=== Work required ===
Write out the lines of the material below exactly as they stand, starting with the line that contains "Click the pencil Change icon" and going on through the line that contains "coord(206,79)", both included, and nothing else.

Entries on where items appear

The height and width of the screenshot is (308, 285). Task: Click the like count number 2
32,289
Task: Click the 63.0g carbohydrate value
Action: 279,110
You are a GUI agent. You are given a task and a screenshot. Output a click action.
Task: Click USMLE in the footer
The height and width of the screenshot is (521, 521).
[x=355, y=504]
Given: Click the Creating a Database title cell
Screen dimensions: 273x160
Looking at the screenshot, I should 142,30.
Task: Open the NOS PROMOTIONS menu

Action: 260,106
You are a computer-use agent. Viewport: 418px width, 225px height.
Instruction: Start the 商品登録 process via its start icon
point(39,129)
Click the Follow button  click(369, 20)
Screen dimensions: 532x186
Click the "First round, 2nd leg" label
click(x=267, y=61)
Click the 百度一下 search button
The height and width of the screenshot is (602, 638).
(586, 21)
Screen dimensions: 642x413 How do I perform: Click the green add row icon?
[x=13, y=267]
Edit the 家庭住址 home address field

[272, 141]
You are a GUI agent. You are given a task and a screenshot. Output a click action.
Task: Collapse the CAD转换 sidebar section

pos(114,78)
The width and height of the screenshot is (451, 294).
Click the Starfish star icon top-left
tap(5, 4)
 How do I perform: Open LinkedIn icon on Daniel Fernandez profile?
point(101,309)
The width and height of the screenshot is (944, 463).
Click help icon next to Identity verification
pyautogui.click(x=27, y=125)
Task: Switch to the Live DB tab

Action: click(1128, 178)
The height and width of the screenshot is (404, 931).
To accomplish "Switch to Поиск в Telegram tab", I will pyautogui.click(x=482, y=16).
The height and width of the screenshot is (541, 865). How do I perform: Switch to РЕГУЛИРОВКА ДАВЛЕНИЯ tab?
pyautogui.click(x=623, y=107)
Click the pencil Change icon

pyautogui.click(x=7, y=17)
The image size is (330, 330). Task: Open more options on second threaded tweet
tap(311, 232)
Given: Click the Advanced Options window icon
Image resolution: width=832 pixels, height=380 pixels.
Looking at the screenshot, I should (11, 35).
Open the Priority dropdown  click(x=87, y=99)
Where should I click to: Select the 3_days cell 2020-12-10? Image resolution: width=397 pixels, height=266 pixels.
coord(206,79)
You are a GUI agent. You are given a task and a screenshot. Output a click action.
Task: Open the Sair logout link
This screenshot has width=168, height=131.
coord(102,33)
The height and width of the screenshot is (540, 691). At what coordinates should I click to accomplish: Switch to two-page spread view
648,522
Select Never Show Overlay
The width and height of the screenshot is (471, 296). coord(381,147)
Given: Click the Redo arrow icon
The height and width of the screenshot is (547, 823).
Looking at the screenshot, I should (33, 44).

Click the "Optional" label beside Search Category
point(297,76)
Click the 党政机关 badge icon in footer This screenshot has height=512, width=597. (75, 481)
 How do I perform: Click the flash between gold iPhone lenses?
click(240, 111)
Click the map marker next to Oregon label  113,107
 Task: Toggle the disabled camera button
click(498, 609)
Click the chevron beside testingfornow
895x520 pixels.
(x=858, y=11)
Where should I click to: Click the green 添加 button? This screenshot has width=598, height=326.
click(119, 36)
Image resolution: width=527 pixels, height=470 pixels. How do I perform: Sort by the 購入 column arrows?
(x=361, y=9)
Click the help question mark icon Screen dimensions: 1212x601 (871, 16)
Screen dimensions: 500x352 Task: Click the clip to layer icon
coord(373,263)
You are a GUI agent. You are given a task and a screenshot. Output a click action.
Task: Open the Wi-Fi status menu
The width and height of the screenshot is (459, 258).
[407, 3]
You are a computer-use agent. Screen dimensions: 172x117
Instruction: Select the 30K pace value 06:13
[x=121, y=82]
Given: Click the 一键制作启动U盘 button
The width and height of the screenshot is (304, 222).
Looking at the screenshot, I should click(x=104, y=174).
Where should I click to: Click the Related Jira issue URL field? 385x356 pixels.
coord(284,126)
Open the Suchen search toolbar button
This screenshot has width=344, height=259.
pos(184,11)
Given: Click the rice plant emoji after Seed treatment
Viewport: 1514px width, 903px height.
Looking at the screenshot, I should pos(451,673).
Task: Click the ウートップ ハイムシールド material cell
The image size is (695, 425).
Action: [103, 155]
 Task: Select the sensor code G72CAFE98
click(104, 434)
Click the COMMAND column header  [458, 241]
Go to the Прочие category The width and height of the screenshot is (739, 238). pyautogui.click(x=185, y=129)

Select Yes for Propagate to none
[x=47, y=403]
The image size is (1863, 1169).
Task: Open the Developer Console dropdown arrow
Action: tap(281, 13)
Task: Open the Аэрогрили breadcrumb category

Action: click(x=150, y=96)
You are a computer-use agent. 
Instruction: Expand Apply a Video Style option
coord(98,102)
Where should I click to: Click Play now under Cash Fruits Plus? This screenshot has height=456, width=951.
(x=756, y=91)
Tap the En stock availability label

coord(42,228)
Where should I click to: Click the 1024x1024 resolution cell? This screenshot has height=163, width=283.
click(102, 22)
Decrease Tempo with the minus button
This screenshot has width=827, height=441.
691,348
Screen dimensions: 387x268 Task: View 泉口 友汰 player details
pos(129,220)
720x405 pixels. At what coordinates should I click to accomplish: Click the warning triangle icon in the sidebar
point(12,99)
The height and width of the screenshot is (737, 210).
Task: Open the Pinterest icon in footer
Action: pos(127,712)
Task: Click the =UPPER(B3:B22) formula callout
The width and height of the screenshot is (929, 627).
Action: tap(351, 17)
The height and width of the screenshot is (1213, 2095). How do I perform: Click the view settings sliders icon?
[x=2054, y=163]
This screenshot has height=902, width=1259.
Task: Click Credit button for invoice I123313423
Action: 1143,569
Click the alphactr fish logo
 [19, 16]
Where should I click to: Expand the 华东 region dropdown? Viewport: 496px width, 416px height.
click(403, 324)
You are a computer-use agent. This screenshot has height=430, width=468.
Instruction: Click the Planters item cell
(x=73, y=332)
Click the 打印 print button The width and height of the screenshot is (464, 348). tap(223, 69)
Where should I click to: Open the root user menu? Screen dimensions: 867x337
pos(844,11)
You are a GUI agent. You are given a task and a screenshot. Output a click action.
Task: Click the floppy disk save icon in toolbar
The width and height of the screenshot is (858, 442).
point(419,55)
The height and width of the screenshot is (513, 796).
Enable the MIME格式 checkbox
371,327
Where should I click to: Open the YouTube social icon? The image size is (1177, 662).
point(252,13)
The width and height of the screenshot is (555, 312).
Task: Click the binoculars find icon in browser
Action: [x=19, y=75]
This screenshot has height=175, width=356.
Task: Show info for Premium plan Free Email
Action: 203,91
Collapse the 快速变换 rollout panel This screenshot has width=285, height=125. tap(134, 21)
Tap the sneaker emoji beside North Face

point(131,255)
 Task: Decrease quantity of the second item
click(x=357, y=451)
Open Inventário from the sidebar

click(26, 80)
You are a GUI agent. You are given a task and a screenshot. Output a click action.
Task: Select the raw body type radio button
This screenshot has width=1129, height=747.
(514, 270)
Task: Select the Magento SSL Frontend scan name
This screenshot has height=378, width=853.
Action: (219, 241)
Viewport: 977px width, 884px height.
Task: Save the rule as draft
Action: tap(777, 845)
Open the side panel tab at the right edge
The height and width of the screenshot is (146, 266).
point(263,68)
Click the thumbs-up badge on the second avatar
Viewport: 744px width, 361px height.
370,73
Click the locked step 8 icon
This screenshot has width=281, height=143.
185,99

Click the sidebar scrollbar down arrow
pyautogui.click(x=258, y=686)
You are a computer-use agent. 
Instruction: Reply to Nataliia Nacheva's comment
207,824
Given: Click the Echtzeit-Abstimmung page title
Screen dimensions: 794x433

=== Result of the exercise ===
Click the pencil Change icon

pyautogui.click(x=7, y=17)
The image size is (330, 330). Task: Open more options on second threaded tweet
tap(311, 232)
Given: Click the Advanced Options window icon
Image resolution: width=832 pixels, height=380 pixels.
Looking at the screenshot, I should (11, 35).
Open the Priority dropdown  click(x=87, y=99)
Where should I click to: Select the 3_days cell 2020-12-10? Image resolution: width=397 pixels, height=266 pixels.
coord(206,79)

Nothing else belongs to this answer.